(Beginning of GIVEN DATA)

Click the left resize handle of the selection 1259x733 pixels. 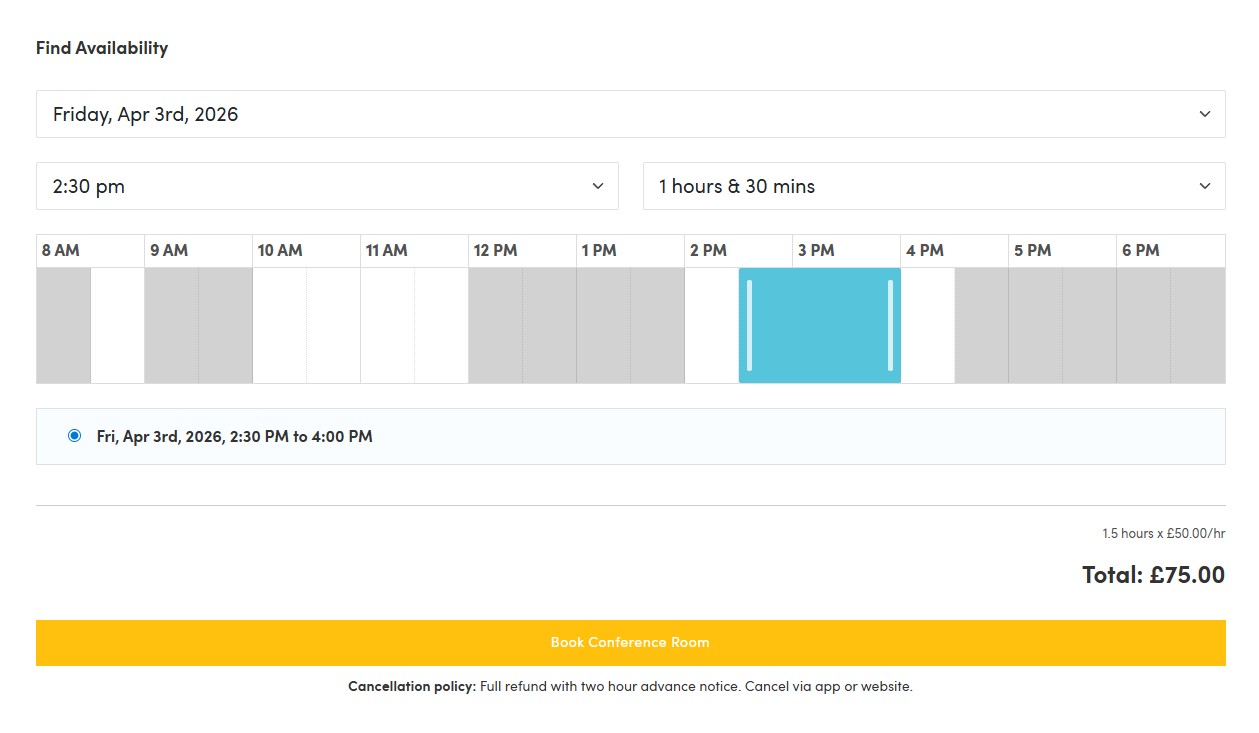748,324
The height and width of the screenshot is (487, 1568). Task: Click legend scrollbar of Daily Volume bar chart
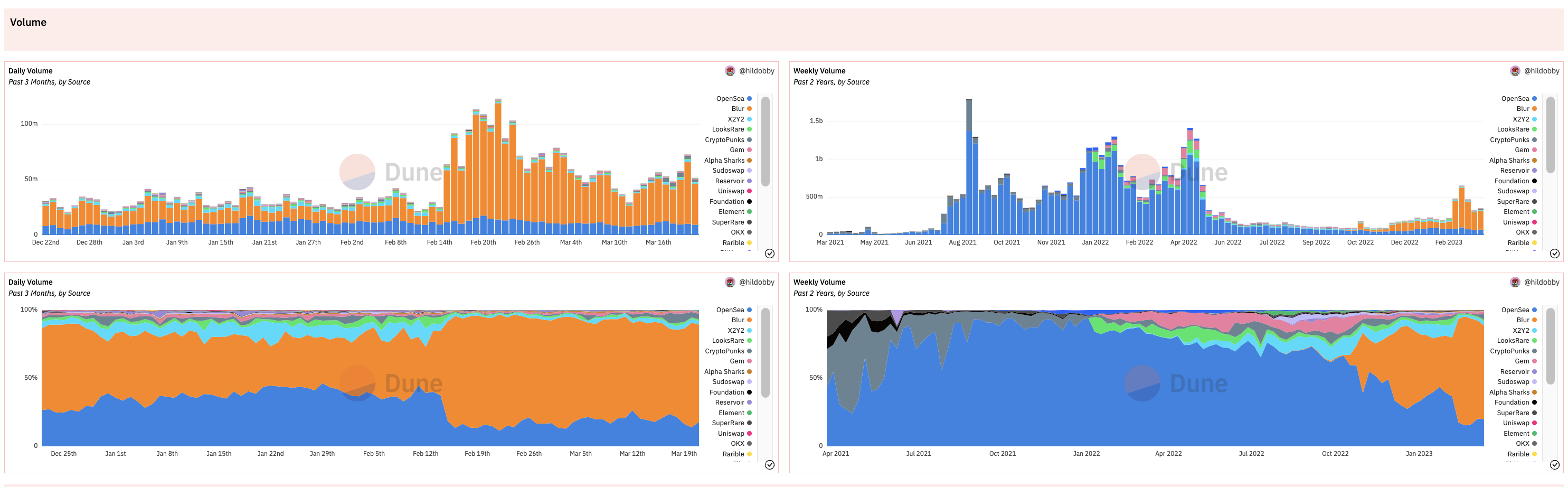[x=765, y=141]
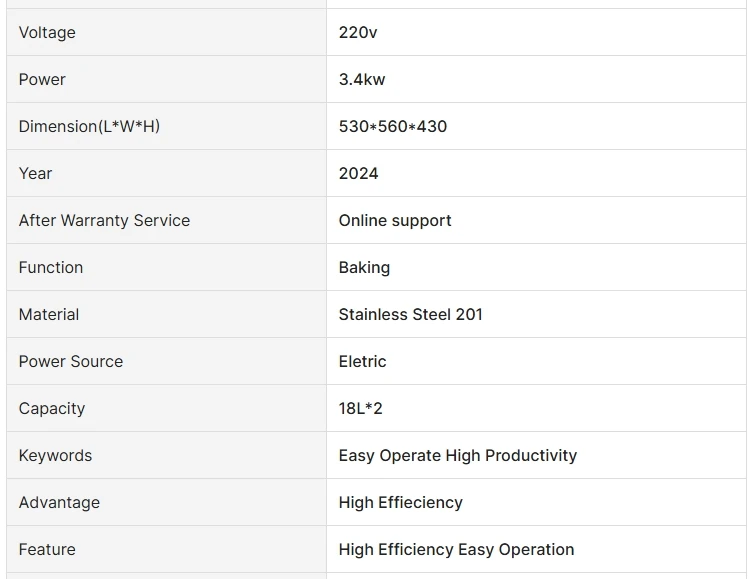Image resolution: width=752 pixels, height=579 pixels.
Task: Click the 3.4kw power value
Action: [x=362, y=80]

(End of GIVEN DATA)

■ TASK ITEM: Reproduce nothing but the lines from the line containing "The height and" through the last line of the data above, exactly as written and without pictures.

■ ANSWER TO THIS EXERCISE:
The height and width of the screenshot is (487, 1568). Task: Click legend scrollbar of Daily Volume bar chart
[x=765, y=141]
Image resolution: width=752 pixels, height=579 pixels.
Task: Click the 3.4kw power value
Action: [x=362, y=80]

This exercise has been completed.